=== WHAT NEEDS TO BE DONE ===
Pull every line containing "dropdown" from the listing below.

=== DATASET RECORDS ===
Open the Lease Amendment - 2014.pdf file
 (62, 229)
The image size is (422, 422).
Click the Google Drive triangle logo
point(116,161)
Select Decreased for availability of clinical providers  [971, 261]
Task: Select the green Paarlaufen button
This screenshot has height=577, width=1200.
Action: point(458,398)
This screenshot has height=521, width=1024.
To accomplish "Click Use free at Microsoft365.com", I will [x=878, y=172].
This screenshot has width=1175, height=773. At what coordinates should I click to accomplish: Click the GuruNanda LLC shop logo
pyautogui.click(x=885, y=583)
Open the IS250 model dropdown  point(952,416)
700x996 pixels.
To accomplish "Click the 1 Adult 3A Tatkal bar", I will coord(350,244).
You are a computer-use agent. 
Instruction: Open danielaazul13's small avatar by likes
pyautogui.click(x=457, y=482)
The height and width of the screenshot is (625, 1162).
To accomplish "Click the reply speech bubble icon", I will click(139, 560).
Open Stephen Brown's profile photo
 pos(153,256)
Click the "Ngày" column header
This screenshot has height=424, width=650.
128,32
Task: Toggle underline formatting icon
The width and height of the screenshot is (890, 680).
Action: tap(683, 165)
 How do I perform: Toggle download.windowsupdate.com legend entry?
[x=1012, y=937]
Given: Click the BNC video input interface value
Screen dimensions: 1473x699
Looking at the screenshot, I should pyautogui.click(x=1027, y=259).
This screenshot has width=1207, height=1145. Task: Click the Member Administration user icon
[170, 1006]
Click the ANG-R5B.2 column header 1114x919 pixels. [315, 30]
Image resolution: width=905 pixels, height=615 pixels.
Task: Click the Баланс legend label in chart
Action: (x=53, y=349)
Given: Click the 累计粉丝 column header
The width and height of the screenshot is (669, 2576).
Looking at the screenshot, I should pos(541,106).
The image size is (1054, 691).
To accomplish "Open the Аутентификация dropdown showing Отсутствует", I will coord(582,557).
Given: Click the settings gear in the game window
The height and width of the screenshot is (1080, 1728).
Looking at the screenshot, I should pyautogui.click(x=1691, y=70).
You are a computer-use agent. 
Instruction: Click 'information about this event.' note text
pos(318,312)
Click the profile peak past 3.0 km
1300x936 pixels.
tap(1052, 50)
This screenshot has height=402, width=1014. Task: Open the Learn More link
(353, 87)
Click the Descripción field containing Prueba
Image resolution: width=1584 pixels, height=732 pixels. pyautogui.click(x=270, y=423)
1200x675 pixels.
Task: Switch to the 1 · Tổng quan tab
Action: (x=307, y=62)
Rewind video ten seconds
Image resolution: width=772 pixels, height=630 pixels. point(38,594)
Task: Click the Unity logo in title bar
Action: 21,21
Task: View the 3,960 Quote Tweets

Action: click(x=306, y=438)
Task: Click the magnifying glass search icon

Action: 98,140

=== ANSWER TO THE PROBLEM ===
Open the IS250 model dropdown  point(952,416)
To accomplish "Open the Аутентификация dropdown showing Отсутствует", I will coord(582,557).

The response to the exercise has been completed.